Madrona v0.2: Introducing the Engine's High Throughput Batch Renderer

Posted on Sunday, October 13th 2024 by Luc Rosenzweig

“Pixels to actions” training involves agents learning to take actions based on rendered images of a virtual world. Given that Madrona is a high-throughput batch simulation architecture, we were compelled to also explore the question of how to architect a high throughput, batch rendering architecture that could efficiently interoperate with Madrona (as well as other fast batch simulators like MuJoCo MXJ). Rendering for pixels-to-actions training has quite different requirements from your typical video game renderer: The goal is to render relatively small images (e.g., 64x64 or 256x256 in resolution), with relatively simple lighting and shading models, at the highest throughput possible.
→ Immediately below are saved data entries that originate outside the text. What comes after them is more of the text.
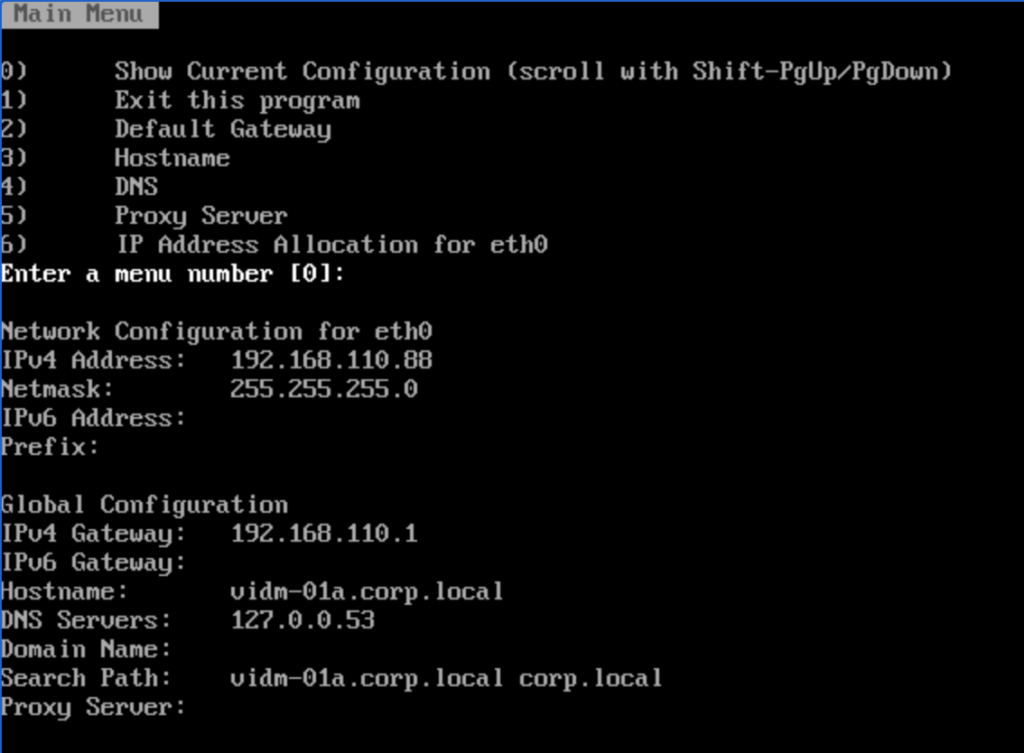Click the Network Configuration for eth0 heading
Viewport: 1024px width, 753px height.
tap(216, 332)
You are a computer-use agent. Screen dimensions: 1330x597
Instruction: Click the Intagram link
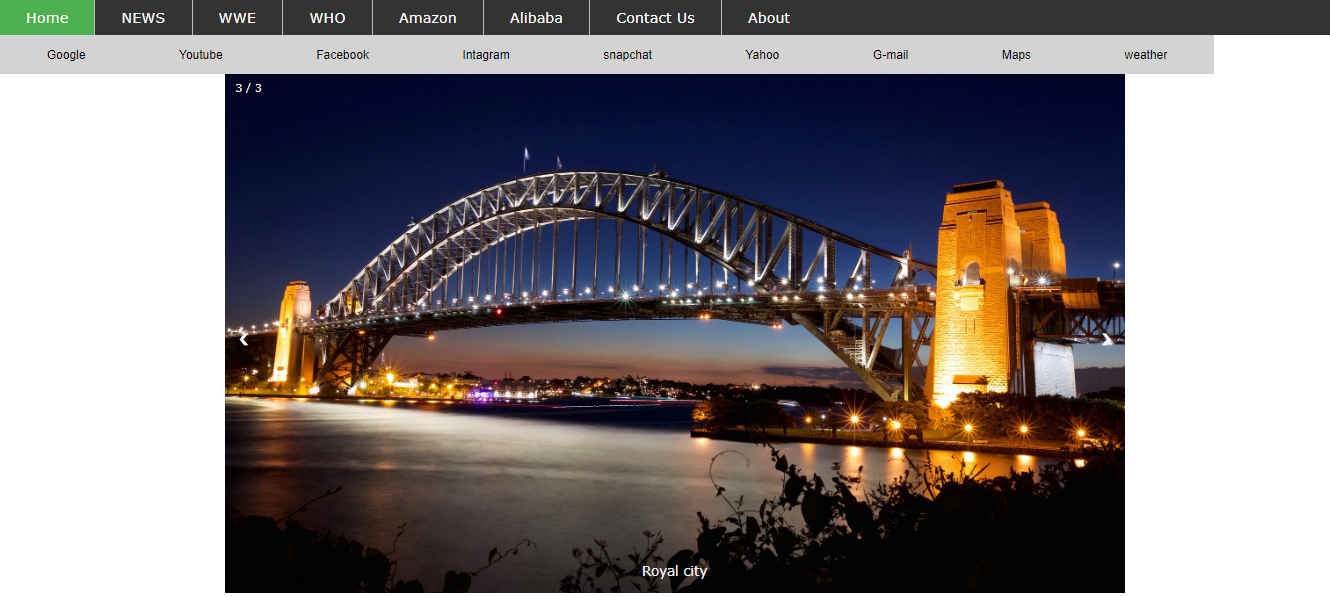[486, 55]
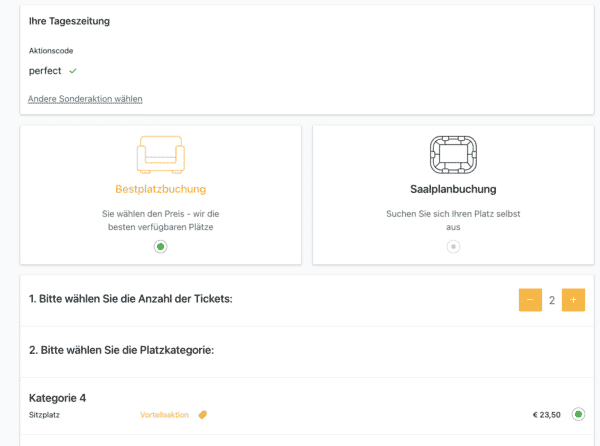Click the Saalplanbuchung heading text
The image size is (600, 446).
(453, 189)
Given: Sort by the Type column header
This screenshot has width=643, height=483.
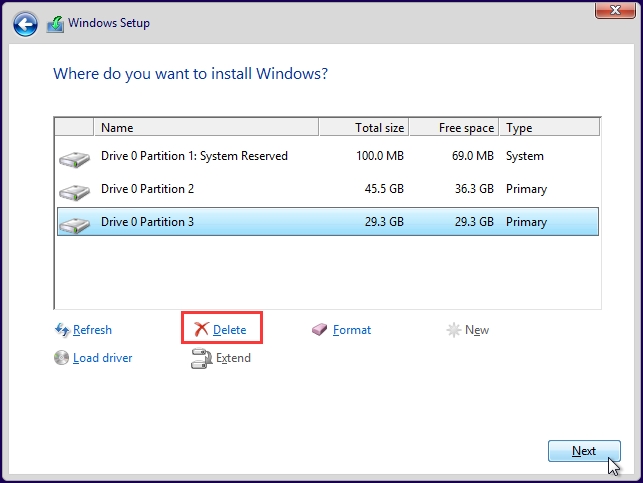Looking at the screenshot, I should pyautogui.click(x=549, y=128).
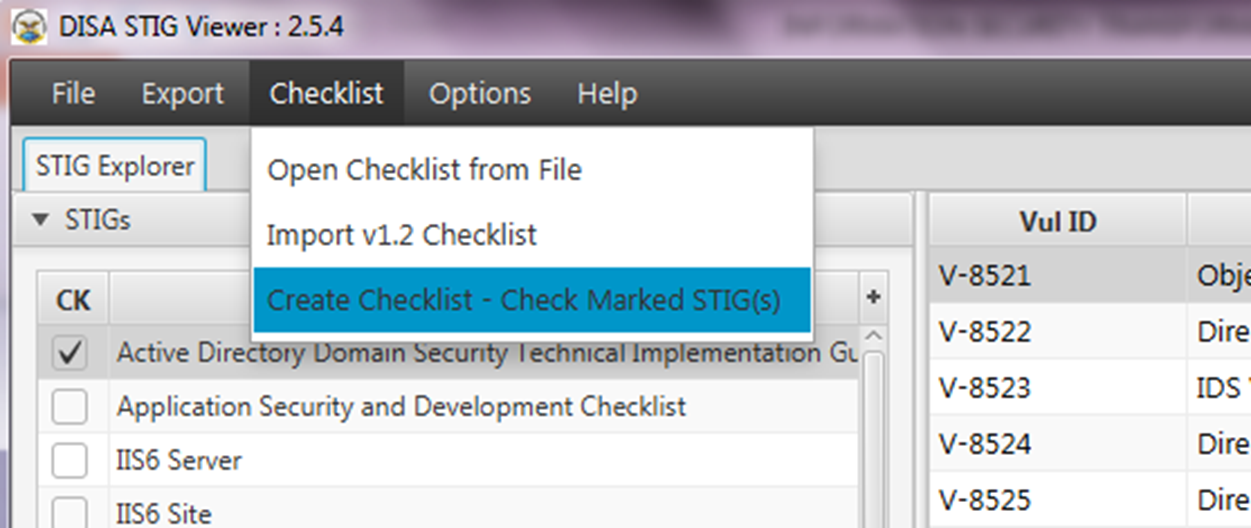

There are two well-established algorithms for image synthesis: rasterization and ray tracing. Typically, most people think of rasterization as “fast” rendering, and ray tracing as “slower”, higher quality rendering. But that’s not the case. It’s well known that rasterization efficiency slows down under high geometry complexity or small area triangles (like what one sees when rendering small images), and that ray-tracing can be well optimized on the GPU. Therefore, to understand which approach was better for high-throughput batch rendering, we explored both approaches. Our findings show that when rendering high geometry complexity environments, such as those from the Habitat Synthetic Scenes Dataset (HSSD) which average millions of polygons per scene, our modestly optimized software ray tracer (which does not use ray tracing hardware acceleration) performs significantly better than the hardware-accelerated rasterization pipeline in many important pixels-to-actions training situations such as training on an H100.

Aside from better performance, our ray tracer provides obvious paths towards more realistic images which involve shadows or indirect lighting. While the rasterizer would require an entirely new render pass to render shadow maps (further overloading the already bottlenecked hardware geometry processor), the ray tracer simply requires an extra ray to be traced. The rasterizer also requires a context switch out of the simulator’s CUDA context into Vulkan to invoke the GPU’s graphics hardware functionality. This not only imposes a performance overhead, it also makes the rasterizer less trivial to use. The ray tracer however, integrates seamlessly with Madrona’s ECS paradigm, making it extremely intuitive to use. We therefore recommend users use the ray tracer for their pixels-to-actions training workloads.

We hope that our renderer, with its speed and flexibility, allows researchers to more efficiently perform a variety of “pixels-to-actions” experiments!

For more information, see the following resources:

FAQ

How programmable is the ray tracer?

Currently, the output of the ray tracer is hardcoded to RGB and depth with optional shadows as you can see here. However, we plan to create a way for users to program their own "ray tracing shaders" in the Madrona framework in the future. For now, users must hardcode modifications at the location linked previously.

I need a batch renderer for my non-Madrona application! How can I use your renderers for my use case?

See the Madrona Renderer repository linked in the additional resources linked above the paper. There, you can see an example of just using the renderer which can be plugged into whatever application you like! We also have an example of integrating the renderer with an off the shelf simulator: MuJoCo MJX - this is also linked in the additional resources section above.